*** Task data Section Begins ***
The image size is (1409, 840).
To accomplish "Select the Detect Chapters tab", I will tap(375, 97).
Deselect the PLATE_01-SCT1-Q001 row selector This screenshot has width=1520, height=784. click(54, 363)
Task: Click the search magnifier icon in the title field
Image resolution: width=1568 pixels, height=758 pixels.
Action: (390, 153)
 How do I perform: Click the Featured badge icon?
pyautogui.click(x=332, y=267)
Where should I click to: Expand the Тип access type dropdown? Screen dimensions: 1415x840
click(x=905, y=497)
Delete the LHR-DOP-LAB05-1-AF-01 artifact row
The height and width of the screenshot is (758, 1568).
*** Task data Section Ends ***
**What is expected**
An exact copy of all the records above is the required answer.

**Exercise solution**
The image size is (1409, 840).
To accomplish "Select the Detect Chapters tab", I will tap(375, 97).
Deselect the PLATE_01-SCT1-Q001 row selector This screenshot has width=1520, height=784. click(54, 363)
Task: Click the search magnifier icon in the title field
Image resolution: width=1568 pixels, height=758 pixels.
Action: (390, 153)
 How do I perform: Click the Featured badge icon?
pyautogui.click(x=332, y=267)
Where should I click to: Expand the Тип access type dropdown? Screen dimensions: 1415x840
click(x=905, y=497)
Delete the LHR-DOP-LAB05-1-AF-01 artifact row
The height and width of the screenshot is (758, 1568).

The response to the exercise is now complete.